When she was gone, Patrick stood with his arms folded across his chest, watching Booty and the others dismantle the still. He finally turned to me, but he looked at the floor, not my face. “Let’s go outside where we can talk in private,” he said.
My heart pounded as I struggled into my coat and followed Patrick outside. He pointed to a deserted bench on the corner at the streetcar stop. “Let’s sit over there.”
I sank down on it wearily. Patrick sat a moment later. His hands looked pale und
er the glow of the streetlamp as they rested on his thighs. We were far enough apart that we might have been two strangers waiting for the streetcar to come. An enormous weight of silence sat between us.
I wondered what he was thinking. Did he really believe that I was Booty’s mistress? I remembered the look of horror on his face when he saw that I was the accused woman. Now neither one of us knew how to begin. I decided to speak first and get it over with.
“Patrick, I’m not Booty’s mistress. His sister is a friend of mine. I needed a place to stay, and Booty was kind enough to take me in and—”
“Hush, Emma. You don’t need to explain. I believe you.”
I fought back tears of relief.
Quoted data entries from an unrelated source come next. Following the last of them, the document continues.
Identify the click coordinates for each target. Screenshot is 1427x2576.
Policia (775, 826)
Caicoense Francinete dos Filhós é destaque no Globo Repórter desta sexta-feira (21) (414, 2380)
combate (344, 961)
He looked up at me, and our eyes met for the first time since that horrible moment when he first walked through my door. “What are you doing here in the city, Emma?”
“I’ve left Karl.”
“Why? . . . Because of me?” When I didn’t answer, he grew angry. “The Bible says, ‘What God therefore has joined together, let no man put asunder’! I need to know if I’ve destroyed a marriage!”
“No. Our marriage was destroyed long before you came back to Bremenville.”
“Then why—?” He stopped when we heard footsteps approaching. I turned and saw O’Brien hurrying toward us. Black Jack stood framed in my apartment doorway.
“Hey, Emma, you don’t need to be taking any heat from a priest,” O’Brien said. “Come on back inside.”
Patrick sprang to his feet. “She’s not stepping foot in there until that still is gone. Do you have any idea what would have happened to her if the cops had found her living there, guarding your still? She would have gone to prison! For your crime!”
“We were looking out for her. The still was safe.”
“Yeah? Then why wasn’t it in your apartment?”
“That’s none of your business!” O’Brien’s hands curled into fists and he stuck out his chin, challenging Patrick.
Before either of us could blink, Patrick swung his fist into O’Brien’s jaw, then followed it with double left-right punches to his gut. O’Brien crumbled to the ground, holding his stomach.